The seductive lure of the soft seat enticed Harry further into the armchair's clutches. He managed to shrug with only a neck twitch for maximum comfort before the words came.

"I just brought down the last of the first-year essays for you and Desiree to share out and argue over. I've got a list of House point adjustments that I'd like someone to sign off for me; are you allowed to do that on my behalf, or do I need to speak to actual paid staff for that kind of supervision? Flitwick suggested I set up a homework drop box outside the—my classroom door, for students who want to sort out all their holiday homework before they leave for break, or the Yule Ball, or whatever, and I need to know who to talk to about that. Um…and I'd like you or Colm or someone to look over my lesson plans for next term before I show it to McGonagall, just in case she doesn't manage to hire someone over the Christmas hols."

Clearly more accustomed to the enchantment of the charmed chairs than he was, Sumire scoffed at him, managing to shake her head with impressive energy and effort for a Friday afternoon. "They really have dropped you into the boiling cauldron, haven't they, Harry? I won't be of much help: I've got my end-of-practicum exams coming up in a week or so, but Desiree and Colm should be able to cover the marking for you without too much trouble. It's still McGonagall you'll need to talk to about the drop-box, so you'll have to hunt her down somehow and make time for that, and Lachy's the best to talk to about the lesson plans but don't work too much on them until after New Year's, just in case."
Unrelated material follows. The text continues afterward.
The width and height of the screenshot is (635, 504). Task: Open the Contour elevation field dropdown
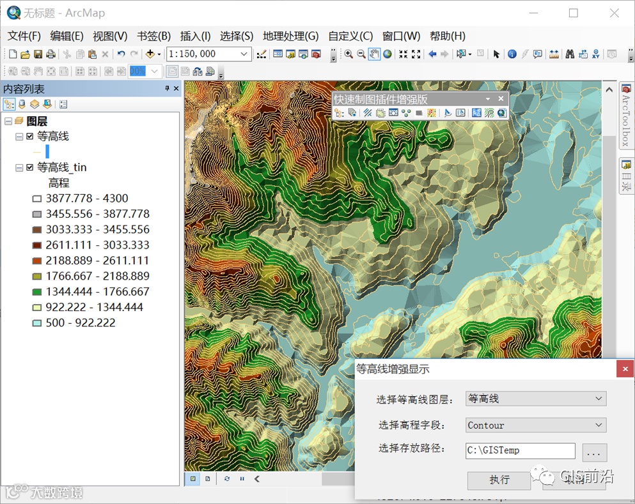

She stopped her voice to stare at Harry in some kind of baffled disbelief. "You're a real overachiever, aren't you kid?"

With a suddenly warm neck, Harry looked away from her focused, dark-brown eyes and instead chose to look closely at his own leather boots. Oh, Harry decided after a moment. They needed a polish.

"I..." He did that twitchy shoulder shrug again. "There are things I need to prove," Harry muttered lowly, watching in fascination while he wriggled his boots experimentally. "To me, if no one else."

"And how's it going?"

His mood shifted like a sudden cloud passing over the sun. "Hufflepuffs," Harry spat darkly. "I was never this bad in first-year. Everyone's lovely and kind, well-meaning and interested and you just about think you're getting a handle of it—"

"I've heard that before," Sumire offered. "In fact, I've said it before."

"— and then the Hufflepuffs smack you in the face."

Ex-Hufflepuff Sumire's eyebrows rose.

Harry rolled his eyes. "They're so cute and bubbly, energetic and wholesome. And then: boom! 'Mr Potter, is it true you fought off three hundred dementors with nothing but a rusty sword and your broomstick?' 'Mr Potter, are you really starting a secret army to take over the ministry?' 'Mr Potter, do you have a girlfriend? What about me?' 'What are you looking for in a wife, Mr Potter?" "Will two children be enough, or do you want a whole quidditch team?' Ugh."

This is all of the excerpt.